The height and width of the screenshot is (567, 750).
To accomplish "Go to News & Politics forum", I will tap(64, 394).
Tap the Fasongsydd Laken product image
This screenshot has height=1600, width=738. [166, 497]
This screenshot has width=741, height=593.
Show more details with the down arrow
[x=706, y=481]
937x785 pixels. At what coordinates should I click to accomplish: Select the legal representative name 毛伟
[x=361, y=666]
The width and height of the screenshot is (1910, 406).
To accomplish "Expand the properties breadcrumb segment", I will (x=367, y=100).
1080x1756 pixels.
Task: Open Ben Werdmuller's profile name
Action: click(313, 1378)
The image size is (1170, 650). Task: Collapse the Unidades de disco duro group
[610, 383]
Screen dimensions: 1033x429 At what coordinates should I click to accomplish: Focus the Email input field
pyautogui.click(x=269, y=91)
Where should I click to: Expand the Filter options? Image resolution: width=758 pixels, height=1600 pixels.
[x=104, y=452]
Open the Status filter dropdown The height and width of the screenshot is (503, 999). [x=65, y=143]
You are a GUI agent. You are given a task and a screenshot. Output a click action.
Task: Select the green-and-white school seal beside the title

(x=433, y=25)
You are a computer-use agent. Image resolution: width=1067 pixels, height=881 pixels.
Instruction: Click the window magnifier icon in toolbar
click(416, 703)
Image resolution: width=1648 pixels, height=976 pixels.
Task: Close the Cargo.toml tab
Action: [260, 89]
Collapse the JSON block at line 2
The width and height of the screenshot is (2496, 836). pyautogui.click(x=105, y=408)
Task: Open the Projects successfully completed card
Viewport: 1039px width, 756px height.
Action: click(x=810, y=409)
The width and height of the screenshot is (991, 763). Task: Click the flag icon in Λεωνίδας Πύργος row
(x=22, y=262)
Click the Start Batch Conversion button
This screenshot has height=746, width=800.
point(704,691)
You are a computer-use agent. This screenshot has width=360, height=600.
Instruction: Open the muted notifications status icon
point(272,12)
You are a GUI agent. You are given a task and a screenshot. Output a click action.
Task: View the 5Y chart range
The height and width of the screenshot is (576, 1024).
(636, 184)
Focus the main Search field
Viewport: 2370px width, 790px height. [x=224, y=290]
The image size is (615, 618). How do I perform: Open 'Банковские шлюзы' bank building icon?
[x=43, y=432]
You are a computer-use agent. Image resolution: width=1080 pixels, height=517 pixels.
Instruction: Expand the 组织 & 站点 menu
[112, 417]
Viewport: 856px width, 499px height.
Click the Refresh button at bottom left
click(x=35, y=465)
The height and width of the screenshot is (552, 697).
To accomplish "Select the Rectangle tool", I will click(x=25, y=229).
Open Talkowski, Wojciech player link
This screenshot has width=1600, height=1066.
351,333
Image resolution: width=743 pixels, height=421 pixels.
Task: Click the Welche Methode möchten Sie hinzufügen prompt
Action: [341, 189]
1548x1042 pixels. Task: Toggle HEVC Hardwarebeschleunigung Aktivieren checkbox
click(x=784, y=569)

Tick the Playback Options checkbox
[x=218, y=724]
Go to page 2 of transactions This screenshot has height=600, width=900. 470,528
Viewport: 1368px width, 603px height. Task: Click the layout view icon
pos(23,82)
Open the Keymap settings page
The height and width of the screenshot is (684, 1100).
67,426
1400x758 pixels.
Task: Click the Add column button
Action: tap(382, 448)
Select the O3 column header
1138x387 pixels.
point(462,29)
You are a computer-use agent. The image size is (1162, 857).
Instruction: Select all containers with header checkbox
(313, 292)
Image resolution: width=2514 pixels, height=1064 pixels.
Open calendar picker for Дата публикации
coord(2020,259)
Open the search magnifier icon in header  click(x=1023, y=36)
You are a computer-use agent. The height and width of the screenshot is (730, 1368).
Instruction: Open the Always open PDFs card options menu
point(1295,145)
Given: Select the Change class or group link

----

YOUR GOAL |
The required output is the full set of entries, reproduced verbatim.

EXERCISE OUTPUT |
The height and width of the screenshot is (567, 750).
To accomplish "Go to News & Politics forum", I will tap(64, 394).
Tap the Fasongsydd Laken product image
This screenshot has height=1600, width=738. [166, 497]
This screenshot has width=741, height=593.
Show more details with the down arrow
[x=706, y=481]
937x785 pixels. At what coordinates should I click to accomplish: Select the legal representative name 毛伟
[x=361, y=666]
The width and height of the screenshot is (1910, 406).
To accomplish "Expand the properties breadcrumb segment", I will (x=367, y=100).
1080x1756 pixels.
Task: Open Ben Werdmuller's profile name
Action: click(313, 1378)
The image size is (1170, 650). Task: Collapse the Unidades de disco duro group
[610, 383]
Screen dimensions: 1033x429 At what coordinates should I click to accomplish: Focus the Email input field
pyautogui.click(x=269, y=91)
Where should I click to: Expand the Filter options? Image resolution: width=758 pixels, height=1600 pixels.
[x=104, y=452]
Open the Status filter dropdown The height and width of the screenshot is (503, 999). [x=65, y=143]
You are a GUI agent. You are given a task and a screenshot. Output a click action.
Task: Select the green-and-white school seal beside the title

(x=433, y=25)
You are a computer-use agent. Image resolution: width=1067 pixels, height=881 pixels.
Instruction: Click the window magnifier icon in toolbar
click(416, 703)
Image resolution: width=1648 pixels, height=976 pixels.
Task: Close the Cargo.toml tab
Action: [260, 89]
Collapse the JSON block at line 2
The width and height of the screenshot is (2496, 836). pyautogui.click(x=105, y=408)
Task: Open the Projects successfully completed card
Viewport: 1039px width, 756px height.
Action: click(x=810, y=409)
The width and height of the screenshot is (991, 763). Task: Click the flag icon in Λεωνίδας Πύργος row
(x=22, y=262)
Click the Start Batch Conversion button
This screenshot has height=746, width=800.
point(704,691)
You are a computer-use agent. This screenshot has width=360, height=600.
Instruction: Open the muted notifications status icon
point(272,12)
You are a GUI agent. You are given a task and a screenshot. Output a click action.
Task: View the 5Y chart range
The height and width of the screenshot is (576, 1024).
(636, 184)
Focus the main Search field
Viewport: 2370px width, 790px height. [x=224, y=290]
The image size is (615, 618). How do I perform: Open 'Банковские шлюзы' bank building icon?
[x=43, y=432]
You are a computer-use agent. Image resolution: width=1080 pixels, height=517 pixels.
Instruction: Expand the 组织 & 站点 menu
[112, 417]
Viewport: 856px width, 499px height.
Click the Refresh button at bottom left
click(x=35, y=465)
The height and width of the screenshot is (552, 697).
To accomplish "Select the Rectangle tool", I will click(x=25, y=229).
Open Talkowski, Wojciech player link
This screenshot has width=1600, height=1066.
351,333
Image resolution: width=743 pixels, height=421 pixels.
Task: Click the Welche Methode möchten Sie hinzufügen prompt
Action: [341, 189]
1548x1042 pixels. Task: Toggle HEVC Hardwarebeschleunigung Aktivieren checkbox
click(x=784, y=569)

Tick the Playback Options checkbox
[x=218, y=724]
Go to page 2 of transactions This screenshot has height=600, width=900. 470,528
Viewport: 1368px width, 603px height. Task: Click the layout view icon
pos(23,82)
Open the Keymap settings page
The height and width of the screenshot is (684, 1100).
67,426
1400x758 pixels.
Task: Click the Add column button
Action: tap(382, 448)
Select the O3 column header
1138x387 pixels.
point(462,29)
You are a computer-use agent. The image size is (1162, 857).
Instruction: Select all containers with header checkbox
(313, 292)
Image resolution: width=2514 pixels, height=1064 pixels.
Open calendar picker for Дата публикации
coord(2020,259)
Open the search magnifier icon in header  click(x=1023, y=36)
You are a computer-use agent. The height and width of the screenshot is (730, 1368).
Instruction: Open the Always open PDFs card options menu
point(1295,145)
Given: Select the Change class or group link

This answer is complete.